You know who was most prescient on the housing bubble? Ron Paul. If the man hadn’t associated with crazy racists and 9/11 “truthers,” I might have voted for him in the primaries. He gets economics. Again, this is from five years ago:
The connection between the GSEs [Fannie Mae and Freddie Mac] and the government helps isolate the GSE management from market discipline. This isolation from market discipline is the root cause of the recent reports of mismanagement occurring at Fannie and Freddie.
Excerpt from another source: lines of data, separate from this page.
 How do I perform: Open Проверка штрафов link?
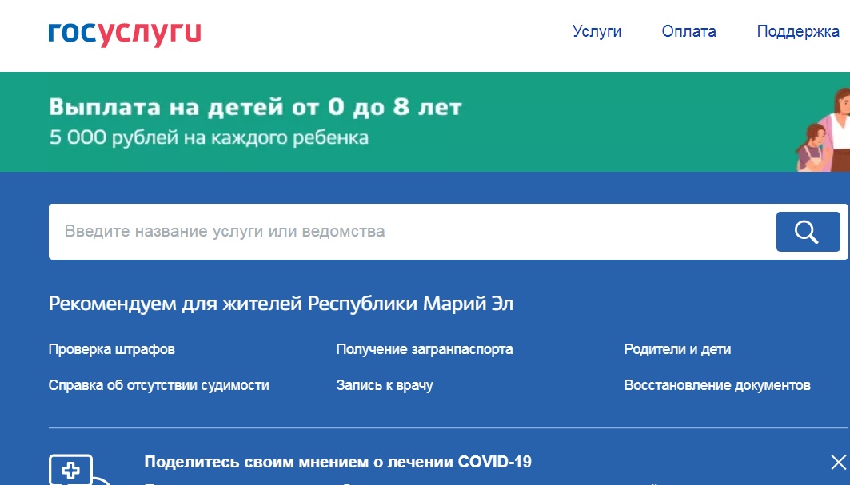pyautogui.click(x=113, y=348)
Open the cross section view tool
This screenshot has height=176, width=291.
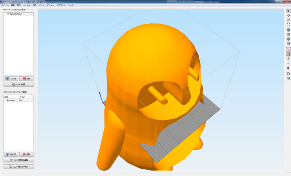tap(288, 68)
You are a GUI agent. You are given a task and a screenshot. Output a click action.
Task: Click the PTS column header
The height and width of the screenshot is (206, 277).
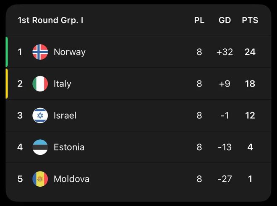coord(250,20)
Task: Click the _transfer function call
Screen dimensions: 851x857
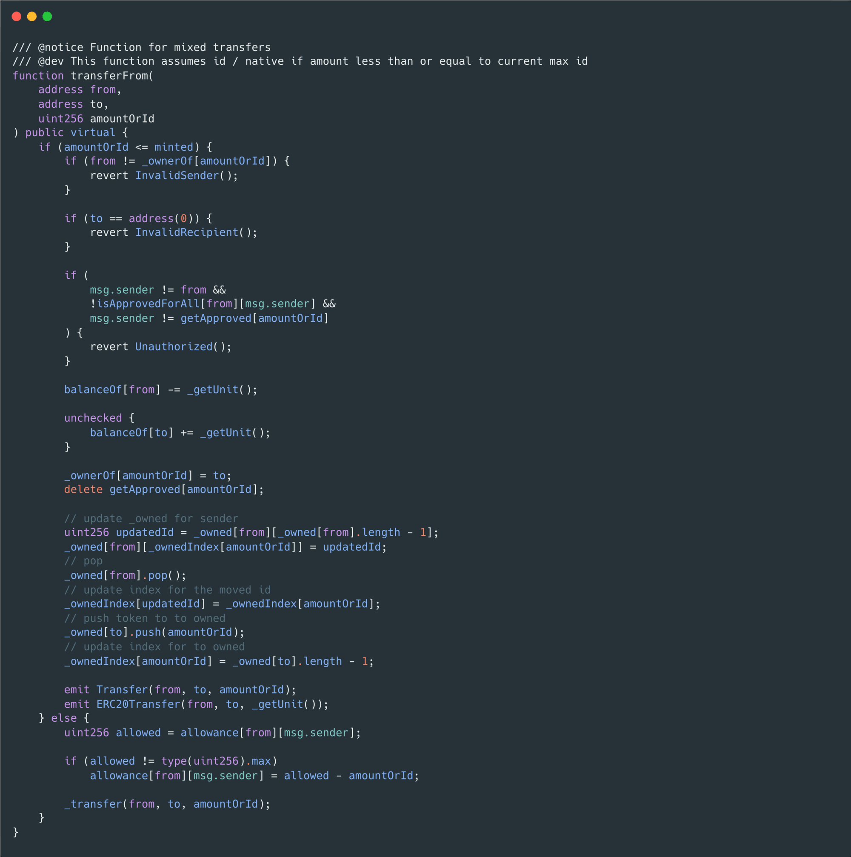Action: click(93, 804)
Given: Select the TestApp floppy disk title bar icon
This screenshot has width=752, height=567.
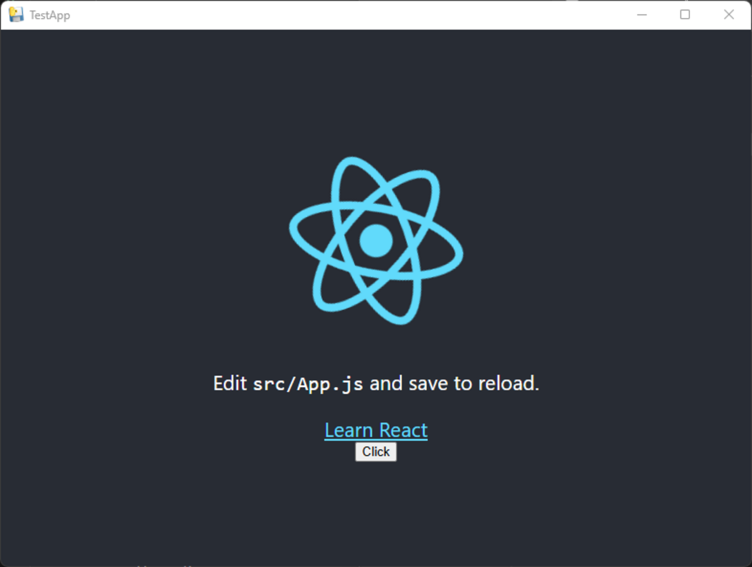Looking at the screenshot, I should (x=16, y=14).
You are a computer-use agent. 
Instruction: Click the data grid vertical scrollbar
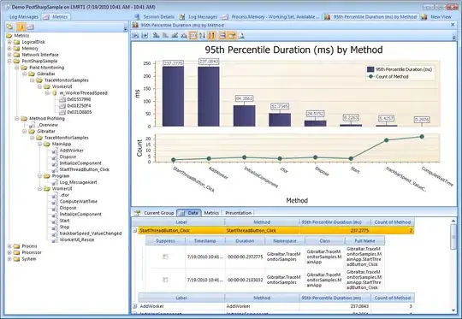click(453, 266)
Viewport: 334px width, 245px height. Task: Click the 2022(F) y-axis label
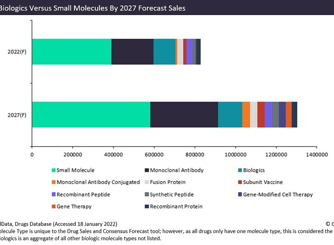(x=17, y=51)
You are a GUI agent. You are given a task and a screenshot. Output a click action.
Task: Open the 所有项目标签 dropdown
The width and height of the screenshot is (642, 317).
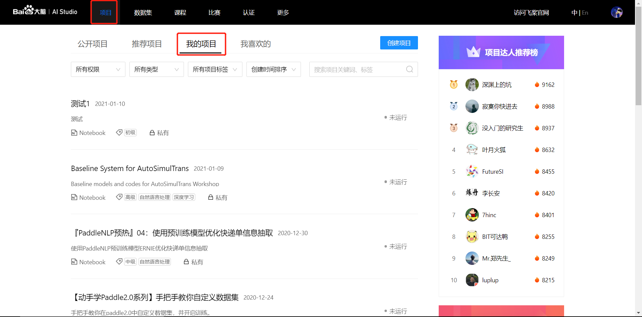(215, 69)
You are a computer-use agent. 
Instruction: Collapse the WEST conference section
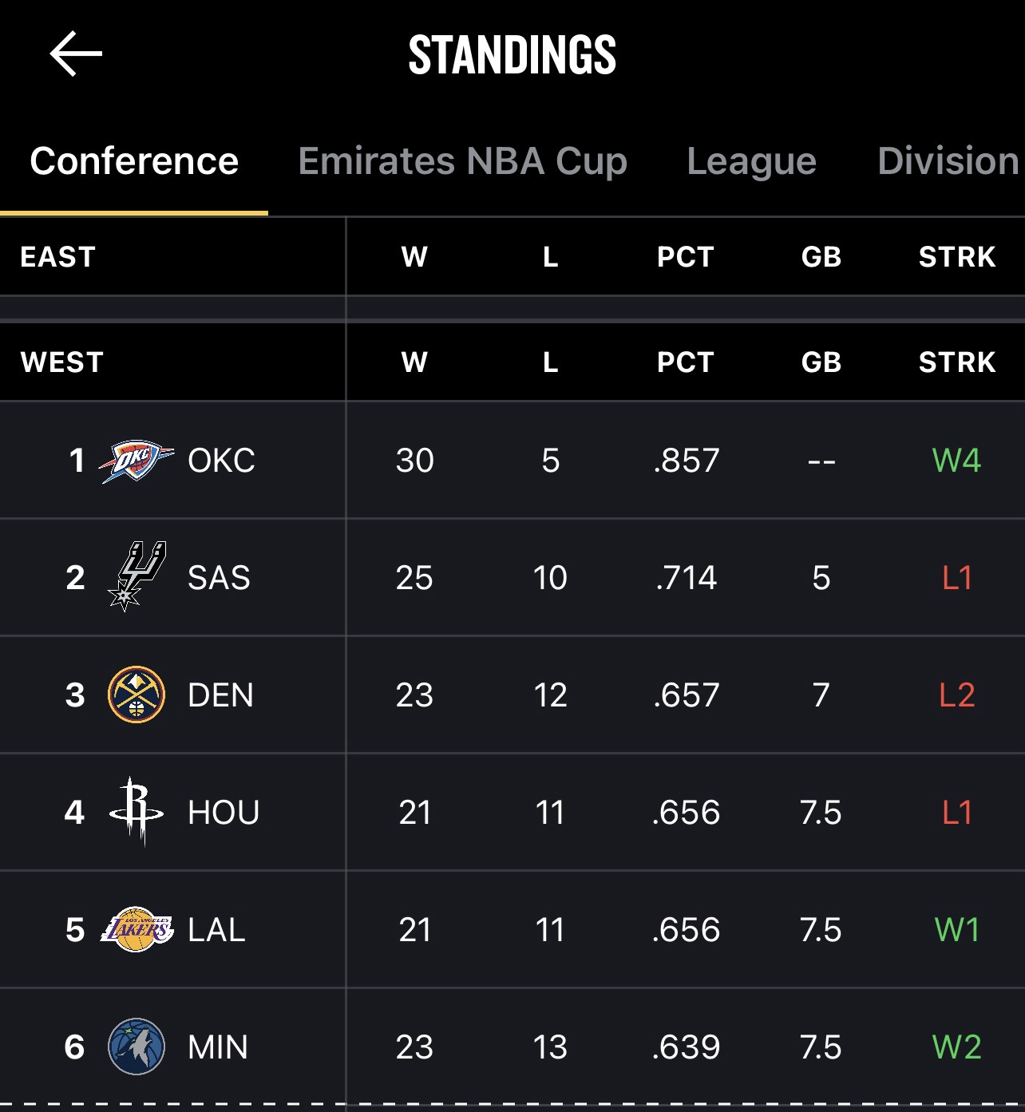click(62, 362)
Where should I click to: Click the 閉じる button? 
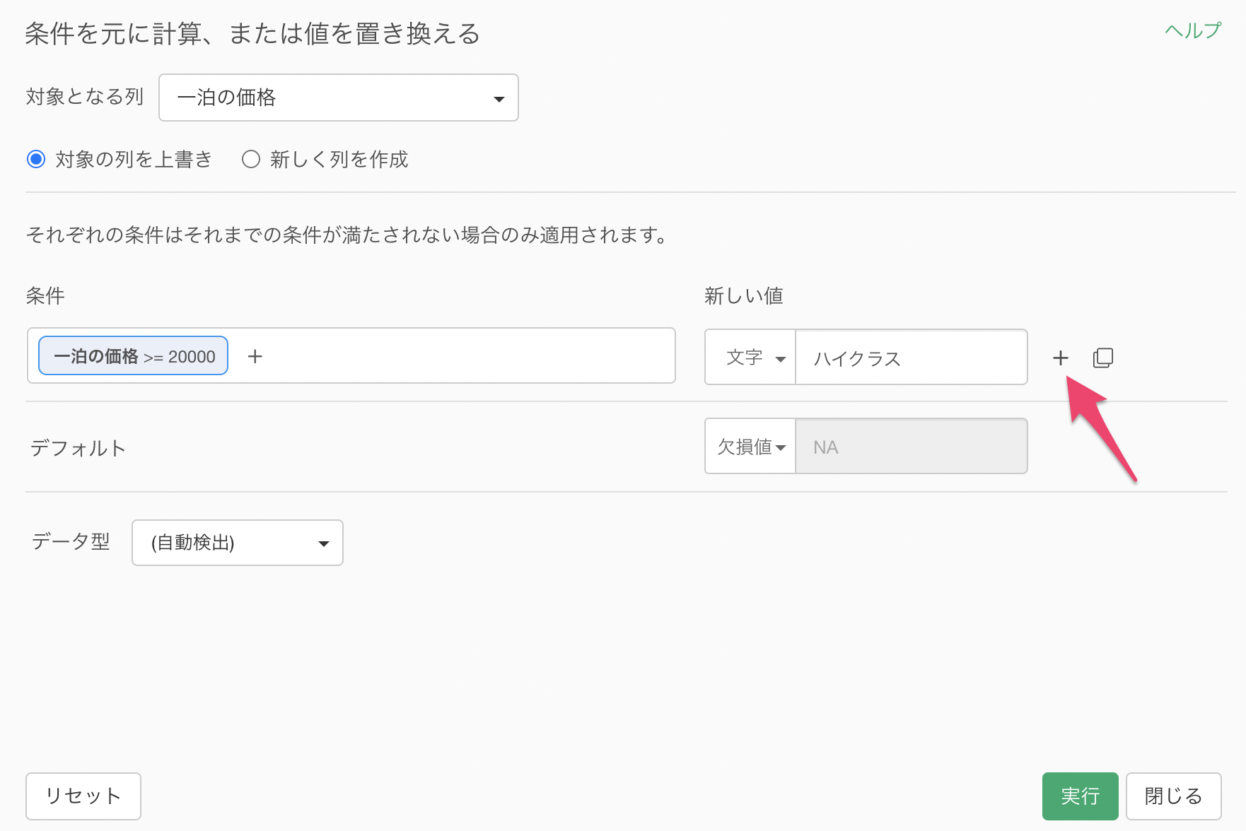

After all, if Fannie and Freddie were not underwritten by the federal government, investors would demand Fannie and Freddie provide assurance that they follow accepted management and accounting practices.
Ironically, by transferring the risk of a widespread mortgage default, the government increases the likelihood of a painful crash in the housing market. This is because the special privileges granted to Fannie and Freddie have distorted the housing market by allowing them to attract capital they could not attract under pure market conditions. As a result, capital is diverted from its most productive use into housing. This reduces the efficacy of the entire market and thus reduces the standard of living of all Americans.
Despite the long-term damage to the economy inflicted by the government’s interference in the housing market, the government’s policy of diverting capital to other uses creates a short-term boom in housing. Like all artificially-created bubbles, the boom in housing prices cannot last forever. When housing prices fall, homeowners will experience difficulty as their equity is wiped out. Furthermore, the holders of the mortgage debt will also have a loss. These losses will be greater than they would have otherwise been had government policy not actively encouraged over-investment in housing.
Perhaps the Federal Reserve can stave off the day of reckoning by purchasing GSE debt and pumping liquidity into the housing market, but this cannot hold off the inevitable drop in the housing market forever. In fact, postponing the necessary, but painful market corrections will only deepen the inevitable fall. The more people invested in the market, the greater the effects across the economy when the bubble bursts.
Republicans say no one’s to blame. Democrats say Republicans are to blame. They’re all engaged in breathtaking dishonesty, but at least the Republicans are displaying charity.